=== Section Start ===
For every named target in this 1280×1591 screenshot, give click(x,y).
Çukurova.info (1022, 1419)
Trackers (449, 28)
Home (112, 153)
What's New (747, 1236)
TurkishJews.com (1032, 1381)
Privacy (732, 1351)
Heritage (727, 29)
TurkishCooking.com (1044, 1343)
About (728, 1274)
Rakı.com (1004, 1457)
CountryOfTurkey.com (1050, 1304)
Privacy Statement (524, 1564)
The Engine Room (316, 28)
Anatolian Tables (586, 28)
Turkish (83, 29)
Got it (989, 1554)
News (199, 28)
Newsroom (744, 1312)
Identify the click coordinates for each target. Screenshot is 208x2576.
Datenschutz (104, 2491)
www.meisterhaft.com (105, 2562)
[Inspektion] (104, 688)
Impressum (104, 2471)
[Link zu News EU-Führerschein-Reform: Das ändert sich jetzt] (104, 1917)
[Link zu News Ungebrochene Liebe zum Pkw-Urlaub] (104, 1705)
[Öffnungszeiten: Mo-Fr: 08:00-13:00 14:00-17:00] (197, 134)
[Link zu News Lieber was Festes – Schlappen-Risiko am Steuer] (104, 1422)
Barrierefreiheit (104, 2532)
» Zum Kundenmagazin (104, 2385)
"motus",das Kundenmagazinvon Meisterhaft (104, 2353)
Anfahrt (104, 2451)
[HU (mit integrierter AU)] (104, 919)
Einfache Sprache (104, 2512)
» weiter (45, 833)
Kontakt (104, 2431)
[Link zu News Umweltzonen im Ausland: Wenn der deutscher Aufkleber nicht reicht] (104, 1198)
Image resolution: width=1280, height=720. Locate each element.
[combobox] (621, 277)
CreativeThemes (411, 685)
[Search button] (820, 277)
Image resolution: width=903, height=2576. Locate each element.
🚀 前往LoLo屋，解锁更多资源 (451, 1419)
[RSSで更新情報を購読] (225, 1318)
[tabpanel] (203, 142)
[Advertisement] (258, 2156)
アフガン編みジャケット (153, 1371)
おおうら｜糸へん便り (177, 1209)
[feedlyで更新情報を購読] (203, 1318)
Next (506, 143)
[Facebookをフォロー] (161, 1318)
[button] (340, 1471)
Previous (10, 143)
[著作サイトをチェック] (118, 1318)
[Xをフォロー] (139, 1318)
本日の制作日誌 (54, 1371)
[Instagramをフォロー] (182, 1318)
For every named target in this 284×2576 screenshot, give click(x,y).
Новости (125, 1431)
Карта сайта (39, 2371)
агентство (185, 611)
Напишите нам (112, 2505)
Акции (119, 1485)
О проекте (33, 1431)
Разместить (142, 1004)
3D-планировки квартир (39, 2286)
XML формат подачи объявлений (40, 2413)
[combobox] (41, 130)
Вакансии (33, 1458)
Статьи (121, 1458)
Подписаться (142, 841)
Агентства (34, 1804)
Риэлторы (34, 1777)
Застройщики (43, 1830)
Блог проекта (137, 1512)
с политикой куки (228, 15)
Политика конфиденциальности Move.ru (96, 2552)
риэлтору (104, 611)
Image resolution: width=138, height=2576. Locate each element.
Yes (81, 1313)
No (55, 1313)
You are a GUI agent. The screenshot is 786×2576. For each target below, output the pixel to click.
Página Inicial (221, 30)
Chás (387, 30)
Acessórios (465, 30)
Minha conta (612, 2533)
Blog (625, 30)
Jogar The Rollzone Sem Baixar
=== Section End ===
### What the exercise asks
Print the entries once more, character for character.

### Result for this task
For every named target in this 1280×1591 screenshot, give click(x,y).
Çukurova.info (1022, 1419)
Trackers (449, 28)
Home (112, 153)
What's New (747, 1236)
TurkishJews.com (1032, 1381)
Privacy (732, 1351)
Heritage (727, 29)
TurkishCooking.com (1044, 1343)
About (728, 1274)
Rakı.com (1004, 1457)
CountryOfTurkey.com (1050, 1304)
Privacy Statement (524, 1564)
The Engine Room (316, 28)
Anatolian Tables (586, 28)
Turkish (83, 29)
Got it (989, 1554)
News (199, 28)
Newsroom (744, 1312)
Identify the click coordinates for each target. Screenshot is 208x2576.
Datenschutz (104, 2491)
www.meisterhaft.com (105, 2562)
[Inspektion] (104, 688)
Impressum (104, 2471)
[Link zu News EU-Führerschein-Reform: Das ändert sich jetzt] (104, 1917)
[Link zu News Ungebrochene Liebe zum Pkw-Urlaub] (104, 1705)
[Öffnungszeiten: Mo-Fr: 08:00-13:00 14:00-17:00] (197, 134)
[Link zu News Lieber was Festes – Schlappen-Risiko am Steuer] (104, 1422)
Barrierefreiheit (104, 2532)
» Zum Kundenmagazin (104, 2385)
"motus",das Kundenmagazinvon Meisterhaft (104, 2353)
Anfahrt (104, 2451)
[HU (mit integrierter AU)] (104, 919)
Einfache Sprache (104, 2512)
» weiter (45, 833)
Kontakt (104, 2431)
[Link zu News Umweltzonen im Ausland: Wenn der deutscher Aufkleber nicht reicht] (104, 1198)
Image resolution: width=1280, height=720. Locate each element.
[combobox] (621, 277)
CreativeThemes (411, 685)
[Search button] (820, 277)
Image resolution: width=903, height=2576. Locate each element.
🚀 前往LoLo屋，解锁更多资源 (451, 1419)
[RSSで更新情報を購読] (225, 1318)
[tabpanel] (203, 142)
[Advertisement] (258, 2156)
アフガン編みジャケット (153, 1371)
おおうら｜糸へん便り (177, 1209)
[feedlyで更新情報を購読] (203, 1318)
Next (506, 143)
[Facebookをフォロー] (161, 1318)
[button] (340, 1471)
Previous (10, 143)
[著作サイトをチェック] (118, 1318)
[Xをフォロー] (139, 1318)
本日の制作日誌 (54, 1371)
[Instagramをフォロー] (182, 1318)
For every named target in this 284×2576 screenshot, give click(x,y).
Новости (125, 1431)
Карта сайта (39, 2371)
агентство (185, 611)
Напишите нам (112, 2505)
Акции (119, 1485)
О проекте (33, 1431)
Разместить (142, 1004)
3D-планировки квартир (39, 2286)
XML формат подачи объявлений (40, 2413)
[combobox] (41, 130)
Вакансии (33, 1458)
Статьи (121, 1458)
Подписаться (142, 841)
Агентства (34, 1804)
Риэлторы (34, 1777)
Застройщики (43, 1830)
Блог проекта (137, 1512)
с политикой куки (228, 15)
Политика конфиденциальности Move.ru (96, 2552)
риэлтору (104, 611)
Image resolution: width=138, height=2576. Locate each element.
Yes (81, 1313)
No (55, 1313)
You are a GUI agent. The screenshot is 786×2576. For each target below, output the pixel to click.
Página Inicial (221, 30)
Chás (387, 30)
Acessórios (465, 30)
Minha conta (612, 2533)
Blog (625, 30)
Jogar The Rollzone Sem Baixar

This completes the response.